Story · September 28, 2018

Trump’s NAFTA rewrite still isn’t a clean win, and Canada knows it

Trade standoff Confidence 4/5
★★★☆☆Fuckup rating 3/5
Major mess Ranked from 1 to 5 stars based on the scale of the screwup and fallout.

The North American trade fight was still stuck in an uncomfortable half-finished state on September 28, and the gap between presidential bravado and the actual mechanics of diplomacy was impossible to ignore. The White House had spent months talking as though a new trade order was just over the horizon, with the president repeatedly casting the renegotiation of NAFTA as a test of strength that he intended to win. But the reality was messier than the victory-lap language suggested.
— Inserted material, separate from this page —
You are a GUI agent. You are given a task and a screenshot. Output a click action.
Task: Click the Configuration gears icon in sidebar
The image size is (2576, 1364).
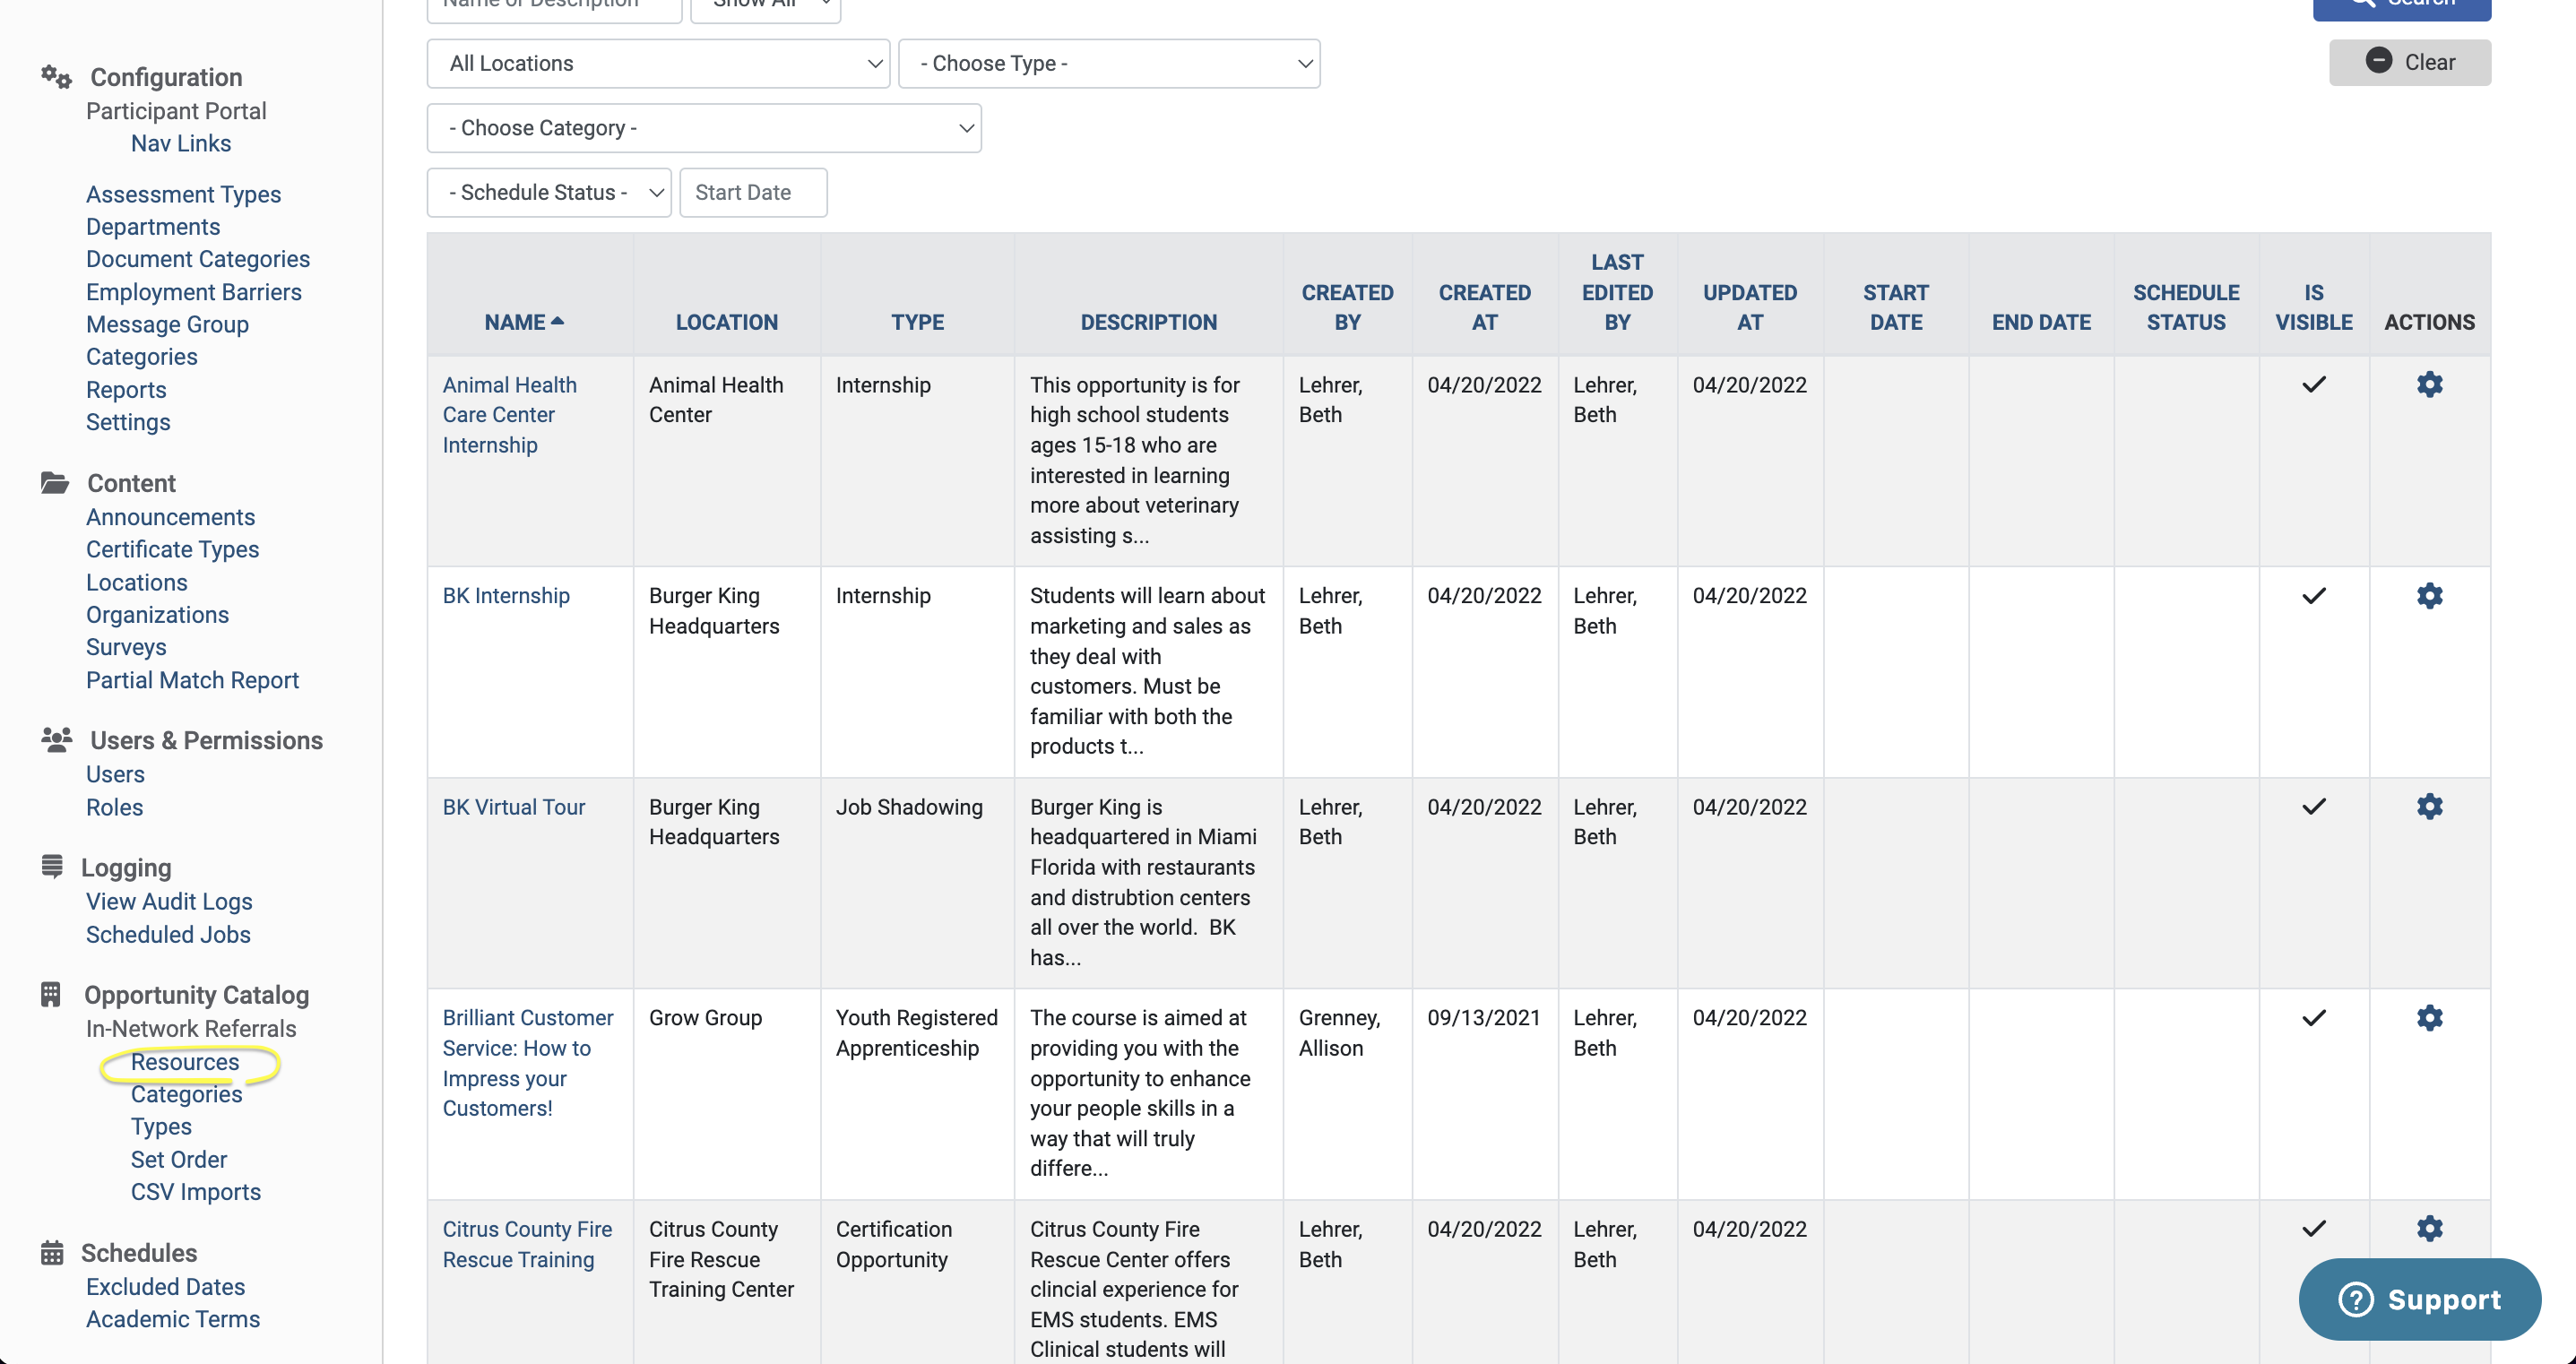pos(56,77)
Canada was still not fully inside the framework that Washington and Mexico had struck earlier, which meant the administration’s celebrated breakthrough was not yet a completed deal but a partial understanding waiting on a far more difficult final stretch. That matters because in trade, especially on something as economically and politically consequential as North America’s main commercial pact, the difference between a framework and a signed agreement is enormous. A framework can create momentum, but it cannot yet be sold as durable policy, and it cannot reassure businesses, lawmakers, or allies in the way a finished agreement can.

Canada’s continued distance from the bilateral U.S.-Mexico understanding made the whole enterprise look incomplete and politically awkward. Washington had tried to use deadlines, public pressure, and the threat of tariffs to force movement, betting that the other side would come around once the cost of delay became high enough. That strategy may have helped produce movement at certain points, but it also produced a brittle atmosphere in which every concession seemed to come with a new complication. Canadian officials had little incentive to rush simply because the White House wanted a headline, and their caution reflected the fact that several major issues were still unresolved. Autos remained a central concern, along with market access and the rules that would govern future cross-border trade. In other words, the hard part was still ahead. The administration’s approach may have created leverage, but leverage is not the same thing as agreement, and in a negotiation this delicate it can just as easily harden resistance as break it.

That tension exposed one of the central problems in Trump’s trade style: it is designed to create drama quickly, but trade policy usually rewards patience, detail, and a willingness to let process run its course. The White House seemed to treat the hardest part as getting everyone to the table, when in fact the most consequential work begins after the initial handshake. Once the cameras move on and the broad statements are made, negotiators still have to settle the precise language that will determine who gets access, who gives ground, and what happens if the deal is challenged later. That is where Canadian resistance mattered. It signaled that the administration was nowhere near a tidy trilateral win, no matter how loudly the president described the process as a near triumph. For Trump, that created a familiar political problem. He had built much of his trade message around the idea that toughness alone would force outcomes, but the longer the talks dragged on, the more obvious it became that toughness is only one ingredient in a successful negotiation. The rest requires technical compromises, trust, and enough political patience to hold the coalition together while the details are hammered out.

The broader risk was that the administration’s tariff-heavy bargaining style kept turning a complex economic negotiation into a public confrontation. Tariffs can be effective as leverage because they impose real costs and send a blunt signal that the United States is serious. But they can also make trading partners feel cornered, and once that happens the bargaining can become more about resisting pressure than solving problems. That is especially true with Canada, which has its own political constraints and its own reasons to avoid being pushed into a rushed conclusion. The White House seemed to want the politics of strength without the inconvenience of the slower diplomatic work strength does not replace. But the process was showing that there is a limit to what threats and deadlines can accomplish on their own. A deal that is still missing a key partner is not the same thing as a completed rewrite of NAFTA, and the administration’s attempt to portray progress as closure only made that distinction more visible. On September 28, what existed was a fragile negotiating position, not a final victory. And that meant the president’s preferred narrative of decisive success was still colliding with the much less flattering reality of unfinished business.